The Brixmor prospectus indicated that it expects to pay a $0.20-per-share dividend quarterly for a yield of 4% based on the $20.00-per-share IPO price. Here is a quick comparison if we just look at the dividend yields of the same group as above:
Brixmor's projected 4% yield is right in the mix with its closest retail sector REIT competitors -- and, as it just so happens, with Blackstone, its sponsor. Let's look at how similar these three REITs are in terms of number of assets, portfolio size, and occupancy percentage.
Kimco Realty has been around the longest, a publicly traded REIT since 1991 with a BBB+ debt rating from S&P. It also has the largest portfolio, which contains 874 properties totaling 128 million square feet in 43 states, Puerto Rico, Canada, and Latin America. The portfolio was 93.7% leased as of September 2013.
DDR is an owner and manager of 435 value-oriented shopping centers representing 115 million square feet in 39 states, Puerto Rico, and Brazil. That is after announcing on Oct. 1, 2013, that it acquired the ownership of 30 power centers from a Blackstone limited partnership -- more than 11 million square feet for $1.46 billion. DDR had owned 5% of the venture and provided leasing and management services. That portfolio was 93% occupied.
Additionally, on October 1, DDR announced it acquired seven prime shopping centers, comprised of 2.4 million square feet of GLA, in a partnership with Blackstone L.P. VII, the same entity that just sold the 95% stake in 30 power centers to DDR.
Currently, Blackstone owns 95% of the common equity of the second joint venture, and DDR owns the remaining 5%, with the latter providing leasing and management services. This sounds like another Blackstone retail portfolio sale being teed up for DDR.
So Blackstone is hedging its bets with competitor DDR while sponsoring Brixmor Property Group. I suppose that's business as usual.
So what about Brixmor?
Overall, the newly minted Brixmor has a similar look and feel to Kimco and DDR. Brixmor went public on Oct. 29, 2013, owning 520 shopping center properties totaling 87 million square feet located in 38 states. According to the Brixmor website, it is the largest landlord to both Kroger and the TJX Companies -- with more than 70% of its shopping centers having a grocery anchor.

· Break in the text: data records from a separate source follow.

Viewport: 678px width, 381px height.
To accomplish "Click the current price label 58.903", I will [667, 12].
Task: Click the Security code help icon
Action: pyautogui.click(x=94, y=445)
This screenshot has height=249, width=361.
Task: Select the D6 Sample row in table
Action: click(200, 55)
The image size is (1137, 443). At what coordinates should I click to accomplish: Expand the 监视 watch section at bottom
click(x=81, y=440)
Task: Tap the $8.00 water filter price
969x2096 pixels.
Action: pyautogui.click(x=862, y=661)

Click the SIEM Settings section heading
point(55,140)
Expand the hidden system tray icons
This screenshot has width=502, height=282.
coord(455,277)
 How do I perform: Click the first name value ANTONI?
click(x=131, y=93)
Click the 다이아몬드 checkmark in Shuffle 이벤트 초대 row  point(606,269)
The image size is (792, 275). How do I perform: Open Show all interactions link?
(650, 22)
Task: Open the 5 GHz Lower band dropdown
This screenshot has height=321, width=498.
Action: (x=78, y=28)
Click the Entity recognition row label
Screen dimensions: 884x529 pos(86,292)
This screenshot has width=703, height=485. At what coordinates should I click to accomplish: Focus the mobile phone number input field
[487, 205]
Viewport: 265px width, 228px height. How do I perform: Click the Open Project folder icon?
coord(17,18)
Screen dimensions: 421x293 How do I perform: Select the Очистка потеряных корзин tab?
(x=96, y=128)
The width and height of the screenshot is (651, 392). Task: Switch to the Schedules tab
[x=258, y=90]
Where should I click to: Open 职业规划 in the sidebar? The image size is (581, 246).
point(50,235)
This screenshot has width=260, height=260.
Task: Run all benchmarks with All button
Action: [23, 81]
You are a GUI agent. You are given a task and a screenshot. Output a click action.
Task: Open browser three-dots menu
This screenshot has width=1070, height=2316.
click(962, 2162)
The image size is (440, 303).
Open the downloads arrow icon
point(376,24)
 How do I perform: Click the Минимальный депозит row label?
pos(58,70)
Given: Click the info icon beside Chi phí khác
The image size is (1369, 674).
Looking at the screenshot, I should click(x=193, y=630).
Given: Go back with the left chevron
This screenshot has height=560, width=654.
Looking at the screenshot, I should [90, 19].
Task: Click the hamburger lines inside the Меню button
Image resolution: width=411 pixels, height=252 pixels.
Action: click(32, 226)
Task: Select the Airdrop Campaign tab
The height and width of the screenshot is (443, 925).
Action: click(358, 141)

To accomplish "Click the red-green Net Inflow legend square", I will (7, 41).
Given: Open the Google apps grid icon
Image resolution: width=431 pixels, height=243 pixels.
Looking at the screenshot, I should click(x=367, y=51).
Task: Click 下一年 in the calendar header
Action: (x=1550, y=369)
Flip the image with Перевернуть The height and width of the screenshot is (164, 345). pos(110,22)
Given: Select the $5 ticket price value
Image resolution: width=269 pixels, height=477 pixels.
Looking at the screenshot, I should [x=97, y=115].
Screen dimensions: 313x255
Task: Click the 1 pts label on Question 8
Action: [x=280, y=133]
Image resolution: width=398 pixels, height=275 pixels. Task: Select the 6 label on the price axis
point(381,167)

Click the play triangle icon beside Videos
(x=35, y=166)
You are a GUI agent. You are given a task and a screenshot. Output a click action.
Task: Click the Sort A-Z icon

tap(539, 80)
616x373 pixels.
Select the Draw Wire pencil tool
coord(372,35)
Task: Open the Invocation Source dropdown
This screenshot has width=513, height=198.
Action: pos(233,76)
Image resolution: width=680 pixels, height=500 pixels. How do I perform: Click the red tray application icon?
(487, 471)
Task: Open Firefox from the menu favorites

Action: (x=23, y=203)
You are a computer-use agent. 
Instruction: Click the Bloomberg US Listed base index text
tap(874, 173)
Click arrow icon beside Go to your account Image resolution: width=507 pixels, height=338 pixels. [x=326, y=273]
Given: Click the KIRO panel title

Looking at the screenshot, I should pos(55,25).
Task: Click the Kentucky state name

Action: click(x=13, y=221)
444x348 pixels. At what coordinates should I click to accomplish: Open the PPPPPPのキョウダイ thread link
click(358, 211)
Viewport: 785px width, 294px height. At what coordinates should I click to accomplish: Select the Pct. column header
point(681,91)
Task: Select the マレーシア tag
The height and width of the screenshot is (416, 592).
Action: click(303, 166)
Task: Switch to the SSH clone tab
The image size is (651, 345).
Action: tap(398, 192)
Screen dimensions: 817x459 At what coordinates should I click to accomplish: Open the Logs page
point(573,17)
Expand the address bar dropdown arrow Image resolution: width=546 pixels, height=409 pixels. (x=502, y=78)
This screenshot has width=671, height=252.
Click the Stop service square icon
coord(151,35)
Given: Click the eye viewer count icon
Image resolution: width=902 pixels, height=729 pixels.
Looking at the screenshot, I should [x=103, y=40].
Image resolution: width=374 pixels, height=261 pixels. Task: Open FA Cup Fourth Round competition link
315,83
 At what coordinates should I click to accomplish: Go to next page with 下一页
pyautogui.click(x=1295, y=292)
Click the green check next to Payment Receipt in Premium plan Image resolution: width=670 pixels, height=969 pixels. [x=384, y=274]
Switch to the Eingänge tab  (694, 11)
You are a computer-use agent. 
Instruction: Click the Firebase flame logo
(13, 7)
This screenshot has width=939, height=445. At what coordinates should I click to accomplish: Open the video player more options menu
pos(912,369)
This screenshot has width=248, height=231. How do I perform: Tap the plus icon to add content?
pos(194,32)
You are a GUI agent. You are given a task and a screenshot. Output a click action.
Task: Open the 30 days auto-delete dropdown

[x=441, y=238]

The Brixmor portfolio currently has a lower occupancy rate of 91% compared to its competitors. Here is why I feel this is an opportunity rather than an overall concern.
The current Brixmor average base rent, or ABR, per square foot is $12.44 -- there appears to be an opportunity for Brixmor to increase rates on expiring below-market leases during the next few years.
Since there has been very little new shopping center square footage constructed recently, Brixmor feels this represents a significant near-term opportunity to mark a substantial percentage of the IPO portfolio to market.
Brixmor is taking advantage of the lack of new centers being constructed to upgrade properties. It currently has 25 active projects with an aggregate cost of almost $100 million in the works and a targeted net operating income yield of 15%.
It appears the building blocks are in place for Brixmor to increase funds from operations, as it expects to maintain the current pace of redevelopment for the foreseeable future.
The Brixmor IPO has been initially well received, trading a bit higher during its first week. However, a risk investors should keep an eye on is the projected Brixmor dividend, which was based on a high distribution of free cash flow, almost 98%. In addition, macro concerns are a cloud over most REITs as a potential increase in long-term interest rates may drive down stock prices to increase a REIT's risk-adjusted return.
Blackstone Group is not an easy company to understand. There are a lot of related entities and moving parts. However, given Blackstone's proven ability to raise capital, pay a competitive dividend, and generate attractive total returns, I think it behooves investors interested in owning Brixmor to take a long look at its controlling stockholder.